Debby was kneading a massive mound of bread dough at the six-foot-square island of counter in the center of the room. She wore an apron over a housedress, and had her bonnet of black silk tucked under a knitted cap.
“Mornin’, Alex. Sleep well?”
“I feel like I’ve been reborn. That was the best dinner and the most comfortable bed I’ve had in years. Did you and Angie stay up all night?”
“Most of it, lot to talk about.” She paused to sprinkle flour on the counter and attacked the dough again.
“Yeah, I noticed that. You seemed to be enjoying yourselves.”
“Alex, it was like a trip in a time machine. Angie’s six years younger, so she was like a little sister to me, but we were together every day from the day she was born until she was fifteen. That was the year that Joe came down the Kuskokwim on a raft of logs, heading for Bethel. He stopped in Crooked Creek for a meal, and when he left he just picked me up and took me with him. You can imagine that I wasn’t struggling much.”
“Makes perfect sense. Lot of bread dough.”
“Yep, six hunters from Germany will be on the mail plane tomorrow. Joe will take them upriver for moose, probably take three or four days to get a trophy for every one of them.”

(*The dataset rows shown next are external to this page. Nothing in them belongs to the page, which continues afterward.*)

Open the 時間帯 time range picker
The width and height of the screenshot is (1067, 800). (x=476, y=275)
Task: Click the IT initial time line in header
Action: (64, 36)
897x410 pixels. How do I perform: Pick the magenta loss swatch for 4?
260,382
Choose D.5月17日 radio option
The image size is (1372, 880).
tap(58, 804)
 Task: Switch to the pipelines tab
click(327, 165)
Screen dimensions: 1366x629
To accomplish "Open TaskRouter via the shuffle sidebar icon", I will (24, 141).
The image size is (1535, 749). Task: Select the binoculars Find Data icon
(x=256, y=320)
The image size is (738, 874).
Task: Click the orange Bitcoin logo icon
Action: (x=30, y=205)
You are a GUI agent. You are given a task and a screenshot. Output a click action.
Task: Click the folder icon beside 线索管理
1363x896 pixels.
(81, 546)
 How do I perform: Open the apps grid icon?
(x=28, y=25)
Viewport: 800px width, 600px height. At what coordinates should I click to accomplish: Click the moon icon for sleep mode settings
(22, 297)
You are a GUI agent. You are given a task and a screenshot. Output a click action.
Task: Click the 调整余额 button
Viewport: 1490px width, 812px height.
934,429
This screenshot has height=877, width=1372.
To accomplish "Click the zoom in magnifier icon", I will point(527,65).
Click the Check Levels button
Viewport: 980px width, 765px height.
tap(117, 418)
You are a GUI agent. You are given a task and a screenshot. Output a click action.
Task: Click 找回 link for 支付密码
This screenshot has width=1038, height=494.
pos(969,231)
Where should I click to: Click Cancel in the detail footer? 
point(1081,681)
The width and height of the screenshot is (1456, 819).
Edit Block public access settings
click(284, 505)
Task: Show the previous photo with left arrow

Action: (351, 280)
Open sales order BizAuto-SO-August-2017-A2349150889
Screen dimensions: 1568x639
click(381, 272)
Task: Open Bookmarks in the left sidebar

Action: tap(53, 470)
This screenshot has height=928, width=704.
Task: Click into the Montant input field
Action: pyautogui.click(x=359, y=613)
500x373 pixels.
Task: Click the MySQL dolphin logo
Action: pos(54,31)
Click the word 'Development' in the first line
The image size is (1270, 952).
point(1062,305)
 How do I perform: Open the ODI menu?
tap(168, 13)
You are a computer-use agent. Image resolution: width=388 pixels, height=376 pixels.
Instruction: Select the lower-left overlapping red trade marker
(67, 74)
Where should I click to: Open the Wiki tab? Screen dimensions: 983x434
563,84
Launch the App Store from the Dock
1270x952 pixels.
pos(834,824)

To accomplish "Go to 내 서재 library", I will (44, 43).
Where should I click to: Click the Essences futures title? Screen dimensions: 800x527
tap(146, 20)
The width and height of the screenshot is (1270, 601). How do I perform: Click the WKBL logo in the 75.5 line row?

“Wow, an international connection?”
“Yep, Germany, Japan, sometimes Russians, lots of Americans from the east coast. It’s good for the village because all the hunters want is the horns, so the meat gets distributed around, and I’m ashamed to tell you what we charge them.” She stopped kneading dough, turned to face me, and looked right into my soul.
“Alex, are you going to marry Angie?”
I didn’t stop to think. I blurted out my gut reaction. “Debby, I couldn’t. I love her dearly, she’s the most remarkable woman I’ve ever met, but she was the wife of my best friend. It would be like incest. She’s my sister.”
Debby searched my eyes for a long time before she nodded and turned back to her bread. “Yes, I suppose that makes sense to you. In the village that would be the reason you should marry her. When Angie’s father was killed, her mother married his brother, Jack, and when Jack was killed, she married the next brother, Willie. That was correct and proper, but I guess it was another time and another culture. You need some breakfast?”
“No, at the moment, I need a couple of buckets of hot water.”
“Help yourself, buckets under the sink, tap water’s almost boiling. Scrub brush beside the buckets.” She attacked that mound of dough, and I wondered if she was vicariously pummeling me.
It took six trips for more water, but it was working. No problem pouring water on an aircraft engine because the fuel is injected, so there’s no carburetor, and the ignition is from magnetos. Those and the sparkplugs are sealed and shielded so tight they don’t even leak radio interference.
Each engine holds eight quarts of oil. The right engine took seven quarts, the left six. I started them up and let them idle. Oil pressure leaped up to normal and the right engine sounded fine, so I probably hadn’t hurt it. I shut the engines down and added one more quart each to compensate for the oil that was pumped into the coolers and the propeller controls.